The correct answer is: (A) is true and (R) as per the sampling theory is also fully true.
The law of inertia of large numbers states that, as the number of trials in an experiment increases, the results of the experiment will tend to get closer and closer to the expected value. This law is the basis for sampling theory, which is the study of how to draw a sample from a population in such a way that the sample is representative of the population.
When a reasonably large sized sample is drawn randomly from a given population, it is likely to contain almost all the characteristics of the population. This is because, as the sample size increases, the results of the sample will tend to get closer and closer to the expected value.
The law of inertia of large numbers is a fundamental principle of statistics, and it is used in a wide variety of applications. For example, it is used to calculate confidence intervals and to test hypotheses.
The following are brief explanations of each option:
(A) is true and (R) as per the sampling theory is also fully true. This is the correct answer, as explained above.

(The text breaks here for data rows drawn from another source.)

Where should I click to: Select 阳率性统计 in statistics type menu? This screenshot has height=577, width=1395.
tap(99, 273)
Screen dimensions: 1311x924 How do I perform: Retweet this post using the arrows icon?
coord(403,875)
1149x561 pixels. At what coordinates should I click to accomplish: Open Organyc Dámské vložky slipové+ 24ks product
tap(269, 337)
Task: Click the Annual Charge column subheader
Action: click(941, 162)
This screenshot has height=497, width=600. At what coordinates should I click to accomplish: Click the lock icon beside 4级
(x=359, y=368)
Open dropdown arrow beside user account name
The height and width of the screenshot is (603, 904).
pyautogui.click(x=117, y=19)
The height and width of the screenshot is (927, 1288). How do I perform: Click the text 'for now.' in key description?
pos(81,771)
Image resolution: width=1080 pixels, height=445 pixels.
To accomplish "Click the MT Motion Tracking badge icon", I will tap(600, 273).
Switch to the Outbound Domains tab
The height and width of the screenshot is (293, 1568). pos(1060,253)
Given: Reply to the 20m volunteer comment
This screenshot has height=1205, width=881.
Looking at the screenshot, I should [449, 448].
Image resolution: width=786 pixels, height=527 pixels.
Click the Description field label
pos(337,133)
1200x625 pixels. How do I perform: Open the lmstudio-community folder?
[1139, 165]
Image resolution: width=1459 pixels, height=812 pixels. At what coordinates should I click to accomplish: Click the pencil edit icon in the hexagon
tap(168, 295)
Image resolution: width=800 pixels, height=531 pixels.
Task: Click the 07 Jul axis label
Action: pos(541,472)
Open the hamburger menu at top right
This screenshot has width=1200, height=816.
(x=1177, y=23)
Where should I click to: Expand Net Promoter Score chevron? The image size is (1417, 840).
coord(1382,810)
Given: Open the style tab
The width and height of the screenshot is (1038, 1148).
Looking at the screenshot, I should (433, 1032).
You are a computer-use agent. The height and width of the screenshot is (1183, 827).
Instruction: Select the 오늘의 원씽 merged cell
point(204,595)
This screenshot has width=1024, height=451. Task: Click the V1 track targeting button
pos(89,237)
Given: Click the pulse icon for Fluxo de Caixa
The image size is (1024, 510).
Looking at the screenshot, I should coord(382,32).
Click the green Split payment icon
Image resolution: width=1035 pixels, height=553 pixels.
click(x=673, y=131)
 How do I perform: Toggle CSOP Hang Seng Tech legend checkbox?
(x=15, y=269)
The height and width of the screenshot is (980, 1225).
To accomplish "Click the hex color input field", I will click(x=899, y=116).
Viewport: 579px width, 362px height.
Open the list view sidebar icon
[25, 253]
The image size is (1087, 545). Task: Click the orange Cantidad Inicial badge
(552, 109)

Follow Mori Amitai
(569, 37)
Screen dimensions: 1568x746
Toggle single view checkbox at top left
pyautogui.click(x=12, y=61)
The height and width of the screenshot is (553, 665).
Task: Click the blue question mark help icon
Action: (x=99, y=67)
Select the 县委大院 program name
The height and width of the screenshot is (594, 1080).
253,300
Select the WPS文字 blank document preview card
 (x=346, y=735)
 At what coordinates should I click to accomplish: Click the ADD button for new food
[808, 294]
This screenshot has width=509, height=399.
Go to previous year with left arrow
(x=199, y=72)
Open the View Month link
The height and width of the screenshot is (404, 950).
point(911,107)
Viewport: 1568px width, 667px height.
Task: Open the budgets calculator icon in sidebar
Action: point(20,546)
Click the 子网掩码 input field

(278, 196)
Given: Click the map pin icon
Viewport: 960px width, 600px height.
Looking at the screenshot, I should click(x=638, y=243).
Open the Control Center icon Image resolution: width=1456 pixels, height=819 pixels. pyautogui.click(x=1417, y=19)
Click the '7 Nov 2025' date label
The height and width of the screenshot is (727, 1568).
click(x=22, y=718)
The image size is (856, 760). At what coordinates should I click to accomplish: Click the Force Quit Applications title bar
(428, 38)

(A) is true, but the (R) as per the sampling theory is not fully true. This is not the correct answer, as the law of inertia of large numbers is a fundamental principle of sampling theory.
Both (A) and (R) are false. This is not the correct answer, as (A) is true.
(A) is false, but the (R) is sufficient as per the sampling theory. This is not the correct answer, as (A) is true and (R) is a fundamental principle of sampling theory.